> **EXERCISE DIRECTIONS**
Restate verbatim the span of lines below between the line with "No (304, 1275)" and the line with "RecordUpdate (142, 480)", including those two lines, and only that span.

(Stored items)
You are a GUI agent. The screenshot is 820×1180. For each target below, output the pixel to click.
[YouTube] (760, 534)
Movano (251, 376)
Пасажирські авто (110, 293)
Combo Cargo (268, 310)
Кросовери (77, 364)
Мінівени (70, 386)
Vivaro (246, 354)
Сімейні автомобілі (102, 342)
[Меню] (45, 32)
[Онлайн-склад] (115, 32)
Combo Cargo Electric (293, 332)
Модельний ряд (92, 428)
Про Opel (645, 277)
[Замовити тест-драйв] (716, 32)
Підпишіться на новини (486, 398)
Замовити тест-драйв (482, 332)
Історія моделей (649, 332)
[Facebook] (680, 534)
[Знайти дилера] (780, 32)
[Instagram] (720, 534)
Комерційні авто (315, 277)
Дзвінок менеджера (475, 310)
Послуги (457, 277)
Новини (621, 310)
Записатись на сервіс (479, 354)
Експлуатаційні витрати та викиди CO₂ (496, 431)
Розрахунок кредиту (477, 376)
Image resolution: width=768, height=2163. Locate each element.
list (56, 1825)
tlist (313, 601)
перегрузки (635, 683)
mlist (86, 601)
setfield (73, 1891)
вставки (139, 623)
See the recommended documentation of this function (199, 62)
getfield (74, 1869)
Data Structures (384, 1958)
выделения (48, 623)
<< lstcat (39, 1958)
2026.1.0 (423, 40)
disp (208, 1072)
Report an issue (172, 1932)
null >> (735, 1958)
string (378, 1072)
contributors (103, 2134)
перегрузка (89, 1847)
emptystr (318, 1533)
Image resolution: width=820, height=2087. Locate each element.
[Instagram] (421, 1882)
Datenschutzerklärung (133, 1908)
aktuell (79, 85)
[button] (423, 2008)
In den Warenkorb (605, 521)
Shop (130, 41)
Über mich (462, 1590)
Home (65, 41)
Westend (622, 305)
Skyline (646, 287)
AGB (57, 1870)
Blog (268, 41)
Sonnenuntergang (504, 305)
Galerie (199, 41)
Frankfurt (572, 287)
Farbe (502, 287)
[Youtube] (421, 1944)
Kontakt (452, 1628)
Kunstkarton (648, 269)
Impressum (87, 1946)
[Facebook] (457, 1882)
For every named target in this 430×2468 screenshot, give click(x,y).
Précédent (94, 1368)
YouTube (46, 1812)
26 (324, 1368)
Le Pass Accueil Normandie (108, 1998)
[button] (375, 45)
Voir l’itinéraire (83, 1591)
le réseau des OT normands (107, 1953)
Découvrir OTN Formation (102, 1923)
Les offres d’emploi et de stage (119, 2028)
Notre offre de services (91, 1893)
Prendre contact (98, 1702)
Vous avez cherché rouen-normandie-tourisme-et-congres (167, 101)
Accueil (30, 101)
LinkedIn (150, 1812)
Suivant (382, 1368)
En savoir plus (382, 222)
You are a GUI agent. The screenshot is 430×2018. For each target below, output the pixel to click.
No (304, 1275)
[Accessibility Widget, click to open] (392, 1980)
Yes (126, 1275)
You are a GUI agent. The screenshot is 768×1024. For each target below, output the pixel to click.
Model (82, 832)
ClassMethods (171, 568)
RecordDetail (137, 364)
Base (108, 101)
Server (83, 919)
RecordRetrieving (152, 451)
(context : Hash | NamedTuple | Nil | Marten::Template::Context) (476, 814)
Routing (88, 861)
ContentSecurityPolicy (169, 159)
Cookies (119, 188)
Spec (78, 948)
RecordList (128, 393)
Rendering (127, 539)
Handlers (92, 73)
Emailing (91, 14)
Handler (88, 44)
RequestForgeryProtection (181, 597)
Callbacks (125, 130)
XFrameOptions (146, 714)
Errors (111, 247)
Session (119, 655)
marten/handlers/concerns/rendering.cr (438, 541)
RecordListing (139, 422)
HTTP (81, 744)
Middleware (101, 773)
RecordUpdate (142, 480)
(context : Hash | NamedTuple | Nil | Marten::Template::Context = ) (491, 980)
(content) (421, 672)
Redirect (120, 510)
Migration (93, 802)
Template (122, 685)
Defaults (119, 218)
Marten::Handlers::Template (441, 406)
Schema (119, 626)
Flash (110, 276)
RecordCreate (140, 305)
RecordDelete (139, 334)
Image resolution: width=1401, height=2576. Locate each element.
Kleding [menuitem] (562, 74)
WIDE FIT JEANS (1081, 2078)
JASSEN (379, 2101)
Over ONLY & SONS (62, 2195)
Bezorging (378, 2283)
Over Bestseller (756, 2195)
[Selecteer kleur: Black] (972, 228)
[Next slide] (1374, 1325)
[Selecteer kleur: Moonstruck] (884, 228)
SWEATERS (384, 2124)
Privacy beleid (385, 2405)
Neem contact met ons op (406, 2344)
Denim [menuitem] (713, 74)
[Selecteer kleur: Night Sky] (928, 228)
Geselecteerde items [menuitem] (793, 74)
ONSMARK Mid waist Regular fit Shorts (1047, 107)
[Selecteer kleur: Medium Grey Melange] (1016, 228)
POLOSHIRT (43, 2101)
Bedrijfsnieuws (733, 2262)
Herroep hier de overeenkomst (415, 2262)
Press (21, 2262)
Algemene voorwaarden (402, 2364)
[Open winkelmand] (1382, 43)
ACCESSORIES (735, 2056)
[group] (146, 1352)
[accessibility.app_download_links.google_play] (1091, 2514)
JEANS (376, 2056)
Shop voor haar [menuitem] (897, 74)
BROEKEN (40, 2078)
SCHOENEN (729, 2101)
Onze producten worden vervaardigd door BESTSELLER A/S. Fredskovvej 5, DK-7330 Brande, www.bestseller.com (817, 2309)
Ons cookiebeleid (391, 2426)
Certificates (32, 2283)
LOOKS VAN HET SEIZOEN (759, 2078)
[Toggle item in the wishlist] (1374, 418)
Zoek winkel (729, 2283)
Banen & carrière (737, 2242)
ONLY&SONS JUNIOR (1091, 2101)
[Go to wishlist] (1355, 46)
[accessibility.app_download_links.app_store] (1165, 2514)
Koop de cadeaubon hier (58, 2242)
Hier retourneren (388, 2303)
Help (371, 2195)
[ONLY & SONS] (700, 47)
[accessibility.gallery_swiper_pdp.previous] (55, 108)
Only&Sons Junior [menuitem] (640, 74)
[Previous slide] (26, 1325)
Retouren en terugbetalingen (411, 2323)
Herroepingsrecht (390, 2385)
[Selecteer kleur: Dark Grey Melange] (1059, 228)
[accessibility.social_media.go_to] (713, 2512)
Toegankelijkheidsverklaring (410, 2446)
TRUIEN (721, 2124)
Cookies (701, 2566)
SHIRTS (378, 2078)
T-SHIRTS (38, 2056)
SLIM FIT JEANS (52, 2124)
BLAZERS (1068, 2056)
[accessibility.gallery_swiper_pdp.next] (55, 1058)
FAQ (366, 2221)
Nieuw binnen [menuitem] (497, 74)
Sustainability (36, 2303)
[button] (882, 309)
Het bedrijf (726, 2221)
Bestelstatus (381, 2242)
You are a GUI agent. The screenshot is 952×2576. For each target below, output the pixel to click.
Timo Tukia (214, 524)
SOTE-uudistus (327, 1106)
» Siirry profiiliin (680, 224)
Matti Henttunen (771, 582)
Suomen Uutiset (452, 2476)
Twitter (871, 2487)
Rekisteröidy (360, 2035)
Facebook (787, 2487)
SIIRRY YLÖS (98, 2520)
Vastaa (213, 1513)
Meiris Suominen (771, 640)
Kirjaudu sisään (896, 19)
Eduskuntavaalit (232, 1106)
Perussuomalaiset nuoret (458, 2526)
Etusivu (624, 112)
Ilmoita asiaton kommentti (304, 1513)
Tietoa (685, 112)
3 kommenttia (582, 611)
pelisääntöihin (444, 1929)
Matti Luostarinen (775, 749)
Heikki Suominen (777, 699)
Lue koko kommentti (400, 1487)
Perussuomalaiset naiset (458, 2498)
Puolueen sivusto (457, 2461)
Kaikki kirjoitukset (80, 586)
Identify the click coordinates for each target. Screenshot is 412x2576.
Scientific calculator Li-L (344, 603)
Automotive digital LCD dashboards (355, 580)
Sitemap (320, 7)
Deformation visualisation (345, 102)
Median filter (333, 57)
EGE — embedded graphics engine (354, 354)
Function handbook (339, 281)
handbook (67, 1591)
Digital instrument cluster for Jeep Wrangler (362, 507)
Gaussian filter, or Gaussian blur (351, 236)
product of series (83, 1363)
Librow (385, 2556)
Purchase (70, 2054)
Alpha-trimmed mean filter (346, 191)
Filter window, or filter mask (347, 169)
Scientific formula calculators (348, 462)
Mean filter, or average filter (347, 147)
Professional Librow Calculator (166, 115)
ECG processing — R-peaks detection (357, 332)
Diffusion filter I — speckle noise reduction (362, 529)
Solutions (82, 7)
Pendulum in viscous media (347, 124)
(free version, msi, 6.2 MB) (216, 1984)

> **RESULT OF THIS TASK**
No (304, 1275)
[Accessibility Widget, click to open] (392, 1980)
Yes (126, 1275)
You are a GUI agent. The screenshot is 768×1024. For each target below, output the pixel to click.
Model (82, 832)
ClassMethods (171, 568)
RecordDetail (137, 364)
Base (108, 101)
Server (83, 919)
RecordRetrieving (152, 451)
(context : Hash | NamedTuple | Nil | Marten::Template::Context) (476, 814)
Routing (88, 861)
ContentSecurityPolicy (169, 159)
Cookies (119, 188)
Spec (78, 948)
RecordList (128, 393)
Rendering (127, 539)
Handlers (92, 73)
Emailing (91, 14)
Handler (88, 44)
RequestForgeryProtection (181, 597)
Callbacks (125, 130)
XFrameOptions (146, 714)
Errors (111, 247)
Session (119, 655)
marten/handlers/concerns/rendering.cr (438, 541)
RecordListing (139, 422)
HTTP (81, 744)
Middleware (101, 773)
RecordUpdate (142, 480)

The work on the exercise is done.